Ensemble Averaged Conservation Equations for Multiphase, Multi-component, and Multi-material Flows
Many important “fluid” flows involve a combination of two or more materials having different properties. The multiple phases or components often exhibit relative motion among the phases or material classes. The microscopic motions of the individual constituents are complex and the solution to the micro-level evolutionary equations is difficult. Characteristic of such flows of multi-component materials is an uncertainty in the exact locations of the particular constituents at any particular time.
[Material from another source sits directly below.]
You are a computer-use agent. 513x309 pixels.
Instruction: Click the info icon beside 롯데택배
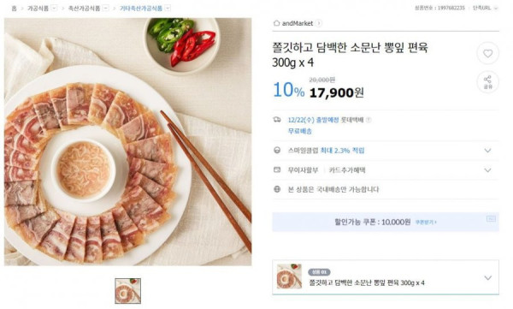(369, 120)
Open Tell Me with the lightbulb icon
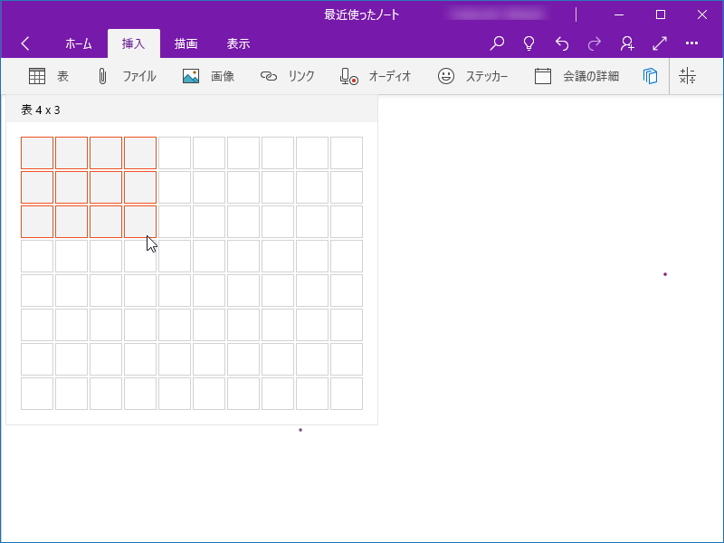Viewport: 724px width, 543px height. point(529,43)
For most practical purposes, it is not possible to exactly predict or measure the evolution of the details of such systems, nor is it even necessary or desirable. Instead, we are usually interested in more gross features of the motion, or the “average” behavior of the system. Here we present descriptive equations that will predict the evolution of this averaged behavior. Due to the complexities of interfaces and resultant discontinuities in fluid properties, as well as from physical scaling issues, it is essential to work with averaged quantities and parameters. We begin by tightening up, or more rigorously defining, our concept of an average. There are several types of averaging. The published literature predominantly contains two types of averaging: volume averaging [Whitaker 1999, Dobran 1991] and time averaging [Ishii 1975]. Occasionally combinations of the two are used. However, we utilize a more general approach by adopting what is known as ensemble averaging.
- Research Organization:
- Idaho National Lab. (INL), Idaho Falls, ID (United States)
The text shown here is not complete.